Member of Parliament for West Bromwich
- Incumbent
- Assumed office 4 July 2024
- Preceded by: Constituency Established
- Majority: 9,554 (26.1%)

Assistant Government Whip
- Incumbent
- Assumed office July 2026
- Prime Minister: Andy Burnham

Parliamentary Private Secretary to Home Secretary
- In office September 2025 – July 2026
- Prime Minister: Keir Starmer

Parliamentary Private Secretary to Leader of the House of Commons
- In office July 2024 – September 2025
- Prime Minister: Keir Starmer

Personal details
- Born: November 1991 (age 34) London
- Party: Labour
- Education: Jesus College, Oxford
- Website: Official website

= Sarah Coombes =

British politician

Sarah Tattum Coombes (born November 1991) is a British Labour Party politician who has been the Member of Parliament for West Bromwich since 2024.

== Education ==
Coombes was educated at Queens Park Community School in London and read history and politics at Jesus College, Oxford from 2010 to 2013.

==Political career==
Coombes previously worked for Tom Watson as his head of policy and communications for three years when he was Labour deputy leader and subsequently as an advisor for the Mayor of London, Sadiq Khan.

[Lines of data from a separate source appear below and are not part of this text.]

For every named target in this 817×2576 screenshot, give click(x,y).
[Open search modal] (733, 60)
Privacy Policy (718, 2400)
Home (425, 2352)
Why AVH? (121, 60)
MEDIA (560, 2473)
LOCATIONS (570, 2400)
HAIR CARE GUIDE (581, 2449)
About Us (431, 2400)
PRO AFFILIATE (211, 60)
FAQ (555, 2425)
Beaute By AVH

Coombes was elected as Member of Parliament for West Bromwich in the 2024 United Kingdom general election, which includes West Bromwich, Oldbury, Great Barr, Yew Tree, Tividale and Rowley.

In July 2024, Coombes was appointed parliamentary private secretary to the Leader of the House of Commons.

In February 2025, Coombes started a campaign to crack down on the use of illegal "ghost" number plates which cannot be recognised by automatic number-plate recognition cameras.

From September 2025 Coombes was parliamentary private secretary to the Home Secretary. Since July 2026, Coombes has held the position of Assistant Whip.